Semantic Search is a search method that retrieves content based on meaning rather than exact keyword matches, typically powered by vector embeddings and similarity scoring.
What semantic search actually means
Semantic search is the technique of finding documents whose meaning matches a query, rather than whose words match. The query “ways to reduce model hallucination” should return documents about grounding, retrieval-augmented generation, and factuality benchmarks, even when those documents never use the word “hallucination”.
This sounds obvious but it’s a real shift from how search worked for the previous 25 years.
How it differs from keyword search
Keyword search looks for literal token matches. Sometimes with stemming (so “running” matches “run”), sometimes with synonyms (so “car” matches “automobile” if a synonym list is configured). The system has no understanding of meaning. It’s pattern matching on text.
Semantic search converts both query and documents into vector embeddings. Embeddings are numerical representations where similar meanings produce similar vectors. The system retrieves the documents whose vectors are closest to the query vector using a similarity measure.
The result: documents come back even when no shared words exist between query and text. That’s the whole point.
How it works under the hood
A semantic search system has three components.
Embedding model. A neural network that turns text into vectors. Modern embedding models (OpenAI text-embedding-3, Cohere embed-v3, BGE, e5, Nomic) produce vectors in 384 to 4096 dimensions. The model is trained so that text with similar meaning ends up with similar vectors.
Vector store. A database optimised for similarity search at scale. Specialised options include Pinecone, Weaviate, Qdrant, and pgvector. The vector store handles indexing and approximate nearest-neighbour search efficiently.
Query pipeline. When a query comes in, it gets embedded with the same model used at indexing time. The vector store returns the top K most similar document vectors. The system retrieves the original text and returns it to the caller.
This is the foundation of retrieval-augmented generation, where retrieved chunks become context for an AI model’s answer.
Where keyword search still wins
Semantic search isn’t always the right tool. A few cases where keyword search beats it:
- Exact match queries. Product SKUs, error codes, specific filenames. You don’t want fuzzy semantic matching here. You want exact.

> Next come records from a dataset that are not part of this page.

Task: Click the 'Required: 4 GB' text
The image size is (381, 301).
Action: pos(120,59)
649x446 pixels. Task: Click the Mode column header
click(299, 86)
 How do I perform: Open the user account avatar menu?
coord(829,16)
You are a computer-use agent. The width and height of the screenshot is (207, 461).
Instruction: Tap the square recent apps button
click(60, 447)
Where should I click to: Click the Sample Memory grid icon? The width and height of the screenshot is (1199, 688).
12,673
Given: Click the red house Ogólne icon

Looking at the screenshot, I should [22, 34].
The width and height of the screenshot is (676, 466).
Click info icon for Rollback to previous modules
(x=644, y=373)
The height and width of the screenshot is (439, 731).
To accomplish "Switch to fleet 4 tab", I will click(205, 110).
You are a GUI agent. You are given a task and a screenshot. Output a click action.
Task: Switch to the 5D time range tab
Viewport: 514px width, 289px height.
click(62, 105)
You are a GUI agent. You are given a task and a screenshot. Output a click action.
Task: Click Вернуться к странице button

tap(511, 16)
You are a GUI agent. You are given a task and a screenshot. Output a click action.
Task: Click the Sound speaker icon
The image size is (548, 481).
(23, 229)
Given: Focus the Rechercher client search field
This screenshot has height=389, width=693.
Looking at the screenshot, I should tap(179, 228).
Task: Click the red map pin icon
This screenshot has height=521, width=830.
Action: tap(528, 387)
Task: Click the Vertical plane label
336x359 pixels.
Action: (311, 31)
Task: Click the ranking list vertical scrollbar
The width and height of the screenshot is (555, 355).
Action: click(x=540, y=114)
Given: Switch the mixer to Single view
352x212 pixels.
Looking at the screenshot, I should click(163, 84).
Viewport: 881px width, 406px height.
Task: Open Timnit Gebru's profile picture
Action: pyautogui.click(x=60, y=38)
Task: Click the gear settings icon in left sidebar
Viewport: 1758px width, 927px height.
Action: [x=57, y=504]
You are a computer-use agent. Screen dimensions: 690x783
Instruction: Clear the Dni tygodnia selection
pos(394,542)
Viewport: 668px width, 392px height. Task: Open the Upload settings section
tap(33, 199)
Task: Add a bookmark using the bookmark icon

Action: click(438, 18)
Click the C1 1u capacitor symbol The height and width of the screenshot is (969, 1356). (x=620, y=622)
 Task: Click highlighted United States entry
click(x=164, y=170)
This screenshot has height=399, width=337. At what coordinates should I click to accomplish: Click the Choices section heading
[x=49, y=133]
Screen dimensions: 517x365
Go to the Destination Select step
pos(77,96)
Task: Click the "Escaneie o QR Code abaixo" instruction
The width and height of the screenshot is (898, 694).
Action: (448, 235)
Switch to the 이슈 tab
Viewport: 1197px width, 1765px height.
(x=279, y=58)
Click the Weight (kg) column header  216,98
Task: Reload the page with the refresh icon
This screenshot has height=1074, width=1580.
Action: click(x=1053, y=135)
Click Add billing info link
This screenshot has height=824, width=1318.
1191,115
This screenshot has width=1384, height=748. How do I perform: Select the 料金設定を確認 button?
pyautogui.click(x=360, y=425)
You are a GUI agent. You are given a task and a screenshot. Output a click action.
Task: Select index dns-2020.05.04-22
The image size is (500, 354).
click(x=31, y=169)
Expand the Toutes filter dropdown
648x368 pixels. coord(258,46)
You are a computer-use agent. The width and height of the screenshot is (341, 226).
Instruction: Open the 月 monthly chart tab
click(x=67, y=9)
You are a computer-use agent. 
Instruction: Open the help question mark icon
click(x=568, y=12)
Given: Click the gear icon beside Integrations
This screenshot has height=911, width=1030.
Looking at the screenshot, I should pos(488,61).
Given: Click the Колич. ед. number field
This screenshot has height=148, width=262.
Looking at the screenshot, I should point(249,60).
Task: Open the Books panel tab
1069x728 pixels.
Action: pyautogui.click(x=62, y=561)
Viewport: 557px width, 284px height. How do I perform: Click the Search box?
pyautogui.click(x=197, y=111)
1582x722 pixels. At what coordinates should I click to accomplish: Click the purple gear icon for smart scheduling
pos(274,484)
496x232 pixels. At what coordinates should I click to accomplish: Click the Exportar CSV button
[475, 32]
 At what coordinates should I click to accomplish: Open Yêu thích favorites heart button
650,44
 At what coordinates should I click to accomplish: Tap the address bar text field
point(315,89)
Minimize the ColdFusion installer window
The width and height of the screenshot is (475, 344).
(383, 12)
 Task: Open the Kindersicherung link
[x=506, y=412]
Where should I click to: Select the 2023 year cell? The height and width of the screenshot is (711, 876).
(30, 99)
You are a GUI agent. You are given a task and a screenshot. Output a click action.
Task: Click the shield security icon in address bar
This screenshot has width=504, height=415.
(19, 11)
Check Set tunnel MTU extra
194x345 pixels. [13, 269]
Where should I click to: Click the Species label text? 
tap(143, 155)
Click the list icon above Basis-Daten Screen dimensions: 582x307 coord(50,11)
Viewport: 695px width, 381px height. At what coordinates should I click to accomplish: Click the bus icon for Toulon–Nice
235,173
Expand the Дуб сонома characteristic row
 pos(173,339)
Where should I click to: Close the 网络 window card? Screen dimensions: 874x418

- Rare technical terms. If a document mentions an obscure library by name, semantic search may not surface it for a query that uses that exact name. Keyword search catches it instantly.
- Latency-sensitive paths. Keyword search returns in microseconds. Semantic search needs to embed the query and search the vector store, which is slower and more expensive.
Most production systems use hybrid search: run both in parallel, combine results with a reranker. This usually beats either approach alone.
The personal-search use case
For most people, semantic search shows up in two places now.
First, AI assistants. When you ask Claude or ChatGPT a question, they often retrieve relevant context from a knowledge base via semantic search before answering.
Second, personal knowledge tools. ContextBolt uses semantic search across your saved bookmarks. When you ask “what did I save about React state management”, the system isn’t matching the literal phrase. It’s matching the meaning of your query against the meaning of every bookmark you’ve saved. That’s why it works for queries you’d never have known to save under that exact wording.
The same approach extends to anything you save and want to retrieve later: notes, papers, threads, articles. Semantic search makes archives searchable by intent rather than by remembered keywords.
Limitations to know about
Semantic search has known weaknesses.
It hallucinates relevance. A document can come back as “semantically similar” while being practically useless. This happens when the embedding model has weak training on your domain.
It’s only as good as the chunking. Long documents get split into chunks before embedding. Bad chunking (cutting mid-paragraph, losing context) degrades retrieval quality. Most engineering effort in production semantic search goes into chunking strategy.
It struggles with negation and precise constraints. Queries like “show me articles that DON’T mention React” don’t translate well to vector similarity. For those, structured filters and keyword exclusions help.
These aren’t reasons to avoid semantic search. They’re reasons to combine it with other techniques and to evaluate retrieval quality on your specific data.